Project cannot read old dictionaries #4

Closed SeventhM closed 5 months ago

SeventhM commented 6 months ago

Currently I've been double checking everything to figure out how to get suggestions working on this fork. So far I've narrowed the issue down to one of a few possible problems

In later versions of Android, it seems google changed the expectations of when a keyboard should be expected request showing prediction candidates (see here. As noted by the linked issue and by https://github.com/klausw/hackerskeyboard/issues/901, this has a simple suggestion: call setCandidatesViewShown at the end of onCreateCandidatesView and onStartInput. However, hacker keyboard has some limitations towards this approach:

  1. As noted by the issue in google's issuetracker linked above, some devs notice that this causes problems with the back button in certain apps. These issues also appears in Hacker's Keyboard. It seems that in some apps (notably apps based on the Chromium project, including many browsers and even apps such as Discord), the keyboard is often called in places where no text is selected. This will hide the keyboard at the bottom of the screen, but not dismiss it, making it still active, Often there is no way to interact with the keyboard in this state (I've even seen the keyboard just crash in some cases). Some do recommend workarounds for such cases (such as getting rid of the keyboard ourselves with requestHideSelf(0)). However it would be nice to not need to do any of that
  2. The good news is Hacker's Keyboard already has a prebuilt way to avoid this problem. Our version of setCandidatesViewShown actually handles quite a bit more code than it appears to. Notably, it only shows candidates if we meet the following criteria

    • We request the candidates to be shown. Same as the initial function
    • We determine the keyboard should be shown here
    • Prediction is turned on
    • The inputView itself isn't null. This check seems to be a bug and seems like it should be part of the next check. As such, this fork actually will go ahead and remove this check
    • We actually care about whether the inputView is showing. By default, we do care, and so we check if it's showing. If we don't care, then we pretend this check succeeded

    If all of those checks are good, then we first do some setup of the candidates strip, then call super.setCandidatesViewShown. If these checks fail, then we actually go out of our way to delete the candidates strip before calling super. In theory, this seems to fix all of the issues as we should only have a candidates strip if the keyboard is showing or if we explicitly shouldn't care. In practice, it seemed to not work, leading to some trying to bypass this function by calling super directly. What's going on?

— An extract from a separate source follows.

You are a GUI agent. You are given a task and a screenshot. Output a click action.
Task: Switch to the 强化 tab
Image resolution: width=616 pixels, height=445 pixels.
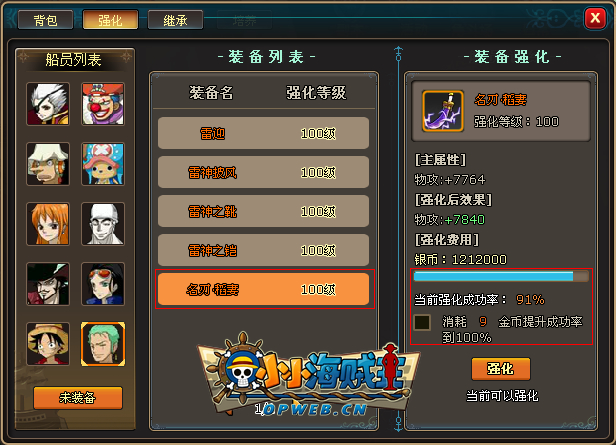pyautogui.click(x=110, y=20)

  3. I'll keep it short, as this does seem to me to be a bit of a red herring as I'll get to. But it seems the check that prediction is turned on in the first place. Even if all of the settings says predictions should be on, sometimes it just doesn't report that prediction is on. This may be because my fork is struggling to actually read dictionaries, however
  4. It turns out that my attempts to read the dictionary (whether it's on a device whether I needed to go digging around for a link to the dictionary or on a device that can confirm it still had a legitimate copy of the old dictionary) have turned into failures. While it can read the dictionary just fine, it reports the dictionary as only having a couple words maximum, which does not satisfy the check for a dictionary (which does have an arbitrary word minimum to not catch test dictionaries or such). I haven't made a function yet to print out these words, but I'd imagine the logcat to claim these words are pretty corrupted. Something for me to check later. As such, HK is not allowing me to use its features for the candidates strip, even when it shows by brute force, since it doesn't believe I have a dictionary to use the strip with

I am aware that it should still show the list of symbols at the top of the candidates strip. I haven't fully figured why it won't work for that either.

TPS commented 6 months ago

From https://github.com/klausw/hackerskeyboard/issues/901#issuecomment-2087869198

This would be a lot easier if I had a dictionary that worked.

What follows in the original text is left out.